On Fri, 30 Oct 2020, Richard Sandiford wrote:

> Richard Biener <rguent...@suse.de> writes:
> > On Wed, 28 Oct 2020, Christophe Lyon wrote:
> >
> >> On Wed, 28 Oct 2020 at 11:27, Christophe Lyon
> >> <christophe.l...@linaro.org> wrote:
> >> >
> >> > On Tue, 27 Oct 2020 at 13:18, Richard Biener <rguent...@suse.de> wrote:
> >> > >
> >> > > This makes SLP discovery detect backedges by seeding the bst_map with
> >> > > the node to be analyzed so it can be picked up from recursive calls.

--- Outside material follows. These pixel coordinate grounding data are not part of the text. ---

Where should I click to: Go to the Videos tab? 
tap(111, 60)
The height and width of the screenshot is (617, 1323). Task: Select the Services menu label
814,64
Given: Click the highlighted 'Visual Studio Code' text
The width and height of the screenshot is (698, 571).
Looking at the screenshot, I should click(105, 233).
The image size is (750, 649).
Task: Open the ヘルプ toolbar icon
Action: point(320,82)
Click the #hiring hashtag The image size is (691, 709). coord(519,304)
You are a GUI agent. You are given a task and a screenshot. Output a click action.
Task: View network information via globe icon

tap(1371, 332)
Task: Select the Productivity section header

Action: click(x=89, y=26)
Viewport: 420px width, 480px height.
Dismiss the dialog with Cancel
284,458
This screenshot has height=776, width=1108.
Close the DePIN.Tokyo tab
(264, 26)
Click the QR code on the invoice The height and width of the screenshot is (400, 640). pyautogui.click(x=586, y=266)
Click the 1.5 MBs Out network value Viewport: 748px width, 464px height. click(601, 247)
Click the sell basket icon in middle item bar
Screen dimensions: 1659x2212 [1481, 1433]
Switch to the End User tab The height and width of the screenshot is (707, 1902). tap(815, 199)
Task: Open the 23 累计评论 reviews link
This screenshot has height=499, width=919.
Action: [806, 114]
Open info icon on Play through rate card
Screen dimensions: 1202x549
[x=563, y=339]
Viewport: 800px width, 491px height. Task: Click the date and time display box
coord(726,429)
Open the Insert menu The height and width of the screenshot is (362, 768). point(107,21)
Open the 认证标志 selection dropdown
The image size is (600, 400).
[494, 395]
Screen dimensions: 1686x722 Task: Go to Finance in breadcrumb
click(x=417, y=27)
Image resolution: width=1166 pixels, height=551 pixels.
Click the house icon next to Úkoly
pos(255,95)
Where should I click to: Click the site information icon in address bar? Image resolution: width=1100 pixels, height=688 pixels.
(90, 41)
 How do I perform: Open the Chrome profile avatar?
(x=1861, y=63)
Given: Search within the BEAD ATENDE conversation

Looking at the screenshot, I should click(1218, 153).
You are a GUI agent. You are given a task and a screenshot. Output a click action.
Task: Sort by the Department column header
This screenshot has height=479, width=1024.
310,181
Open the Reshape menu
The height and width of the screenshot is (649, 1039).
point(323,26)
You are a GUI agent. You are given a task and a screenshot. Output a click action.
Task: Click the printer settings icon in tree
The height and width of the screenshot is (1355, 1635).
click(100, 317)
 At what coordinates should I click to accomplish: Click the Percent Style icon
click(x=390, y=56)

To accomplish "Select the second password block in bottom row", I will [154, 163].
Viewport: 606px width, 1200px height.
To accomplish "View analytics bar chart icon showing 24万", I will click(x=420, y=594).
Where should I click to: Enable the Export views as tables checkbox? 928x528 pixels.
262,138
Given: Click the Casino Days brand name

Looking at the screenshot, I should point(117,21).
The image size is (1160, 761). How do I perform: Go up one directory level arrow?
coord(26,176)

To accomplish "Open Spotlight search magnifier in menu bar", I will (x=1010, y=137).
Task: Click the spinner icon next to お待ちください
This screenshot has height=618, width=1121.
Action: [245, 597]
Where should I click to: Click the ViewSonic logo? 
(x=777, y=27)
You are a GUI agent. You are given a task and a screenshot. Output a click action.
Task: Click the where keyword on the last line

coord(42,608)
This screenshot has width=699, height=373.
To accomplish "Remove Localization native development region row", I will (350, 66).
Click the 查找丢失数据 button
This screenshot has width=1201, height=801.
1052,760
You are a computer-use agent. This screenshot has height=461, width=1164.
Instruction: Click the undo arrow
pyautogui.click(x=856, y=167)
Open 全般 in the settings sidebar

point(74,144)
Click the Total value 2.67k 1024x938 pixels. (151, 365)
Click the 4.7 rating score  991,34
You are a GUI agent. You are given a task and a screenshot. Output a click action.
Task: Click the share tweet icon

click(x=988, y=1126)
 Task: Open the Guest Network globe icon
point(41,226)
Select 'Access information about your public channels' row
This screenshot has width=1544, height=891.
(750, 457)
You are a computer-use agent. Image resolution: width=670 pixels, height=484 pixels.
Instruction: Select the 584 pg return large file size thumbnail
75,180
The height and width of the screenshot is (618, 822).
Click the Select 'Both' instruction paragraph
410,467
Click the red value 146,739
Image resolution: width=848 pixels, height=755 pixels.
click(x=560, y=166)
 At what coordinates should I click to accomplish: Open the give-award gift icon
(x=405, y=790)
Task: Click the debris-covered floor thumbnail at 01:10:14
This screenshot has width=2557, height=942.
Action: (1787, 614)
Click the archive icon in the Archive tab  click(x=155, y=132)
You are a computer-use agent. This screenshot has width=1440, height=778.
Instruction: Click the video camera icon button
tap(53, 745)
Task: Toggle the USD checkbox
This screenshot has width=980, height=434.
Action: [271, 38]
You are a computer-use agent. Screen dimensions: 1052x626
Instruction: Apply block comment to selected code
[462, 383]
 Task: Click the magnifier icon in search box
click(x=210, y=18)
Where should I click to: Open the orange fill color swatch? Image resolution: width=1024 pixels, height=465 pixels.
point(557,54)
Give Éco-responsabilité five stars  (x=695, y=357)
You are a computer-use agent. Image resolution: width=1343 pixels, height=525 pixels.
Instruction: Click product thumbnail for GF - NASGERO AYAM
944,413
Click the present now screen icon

> >> > > This removes the need to discover backedges in a separate walk.
> >> > >
> >> > > This enables SLP build to handle PHI nodes in full, continuing
> >> > > the SLP build to non-backedges.  For loop vectorization this
> >> > > enables outer loop vectorization of nested SLP cycles and for
> >> > > BB vectorization this enables vectorization of PHIs at CFG merges.
> >> > >
> >> > > It also turns code generation into a SCC discovery walk to handle
> >> > > irreducible regions and nodes only reachable via backedges where
> >> > > we now also fill in vectorized backedge defs.
> >> > >
> >> > > This requires sanitizing the SLP tree for SLP reduction chains even
> >> > > more, manually filling the backedge SLP def.
> >> > >
> >> > > This also exposes the fact that CFG copying (and edge splitting
> >> > > until I fixed that) ends up with different edge order in the
> >> > > copy which doesn't play well with the desired 1:1 mapping of
> >> > > SLP PHI node children and edges for epilogue vectorization.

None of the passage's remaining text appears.